Belfast Telegraph

Roy Hodgson's gamble fails and England now have France and Germany in their path

England 0 Slovakia 0

By Mark Ogden

All roads still lead to Paris for England, but the route to the final has now become so much more perilous after Roy Hodgson's selection gamble backfired and set his team on course for a potential quarter-final meeting with France after Slovakia refused to buckle.

Six changes to his starting line-up was a bold move by the England manager, but it failed to pay off.

England dominated throughout, but their failure to win ensures they progress to the knock-out stage only as runners-up in Group B.

A clash with the Group F runners-up in Nice now lies ahead next Monday. Win that and it will most likely be the hosts at the Stade de France in the quarter-finals. And then the Germans in the semi-finals.

The cost of failure here at the Stade Geoffroy Guichard, the scene of England's 1998 World Cup defeat against Argentina, looks set to be a heavy one.

And having made such wholesale changes to his starting line-up Hodgson knew that only another victory against the Slovaks would prevent criticism of his selection. However, this was not a team of novices, so Hodgson was justified in having faith in the likes of Jack Wilshere, Ryan Bertrand and Nathaniel Clyne to perform.

England started well, with Jamie Vardy flashing a left foot volley from Clyne's cross across the face of the Slovakia goal inside the opening five minutes. And aside from a Viktor Pecovsky effort moments later, which flew high and wide from 30 yards, England kept Slovakia pinned back inside their own half.

Jordan Henderson, selected ahead of the rested Dele Alli, drove the England midfield with Wilshere struggling to make an impact.

Adam Lallana, who has started all three games so far, was also having an impact and the Liverpool midfielder sparked the move which led to Daniel Sturridge having a close range shot blocked by Peter Pekarik, who was later forced to undergo lengthy treatment after having his nose broken by Bertrand's flailing elbow.

Lallana was England's biggest threat in the early stages, with one shot fired wide from Vardy's pass before the pair teed up Henderson to have a shot blocked.

Slovakia goalkeeper Matus Kozacik then produced two fine saves to keep his team level - denying Vardy with his legs before producing another block from Lallana.

England were knocking on the door, but a combination of dogged Slovakian defending and the unfortunate bounce of the ball kept them searching for the breakthrough as they went in level at the interval.

Greg Dyke, the FA chairman, was watching from the stands alongside Prince William just 24 hours after suggesting that only reaching the semi-finals would be enough guarantee Hodgson's future as manager.

This was not the performance an England team heading for the last four. The effort was there, but the quality - the crucial element at this level - continued to prove elusive.

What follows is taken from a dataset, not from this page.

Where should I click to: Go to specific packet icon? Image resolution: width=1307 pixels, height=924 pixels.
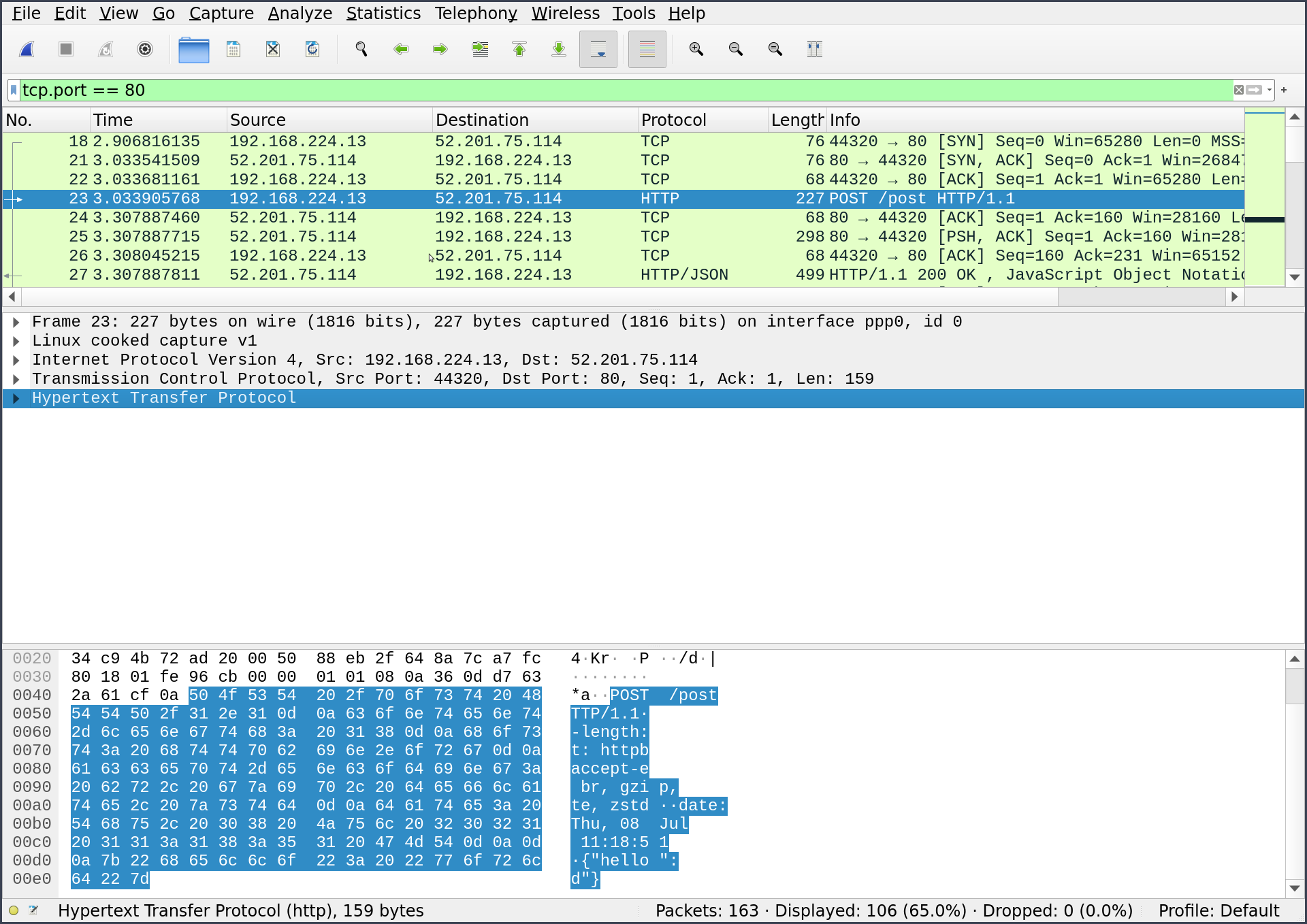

A mix-up between Chris Smalling and Joe Hart, which almost let in Robert Mak to put Slovakia ahead highlighted the threat posed by a team who were growing into the game.

Eleven minutes into the second-half, Wilshere made way for Rooney. The Arsenal midfielder is a favourite of Hodgson's, but his inability to influence this game highlighted his lack of match sharpness after missing almost the entire Premier League season through injury.

England certainly looked more threatening with Rooney on and Alli, who replaced Lallana, was inches away from scoring on 61 minutes when his effort from Henderson's cross was cleared off the line by Martin Skrtel, but they never really looked like breaking the deadlock.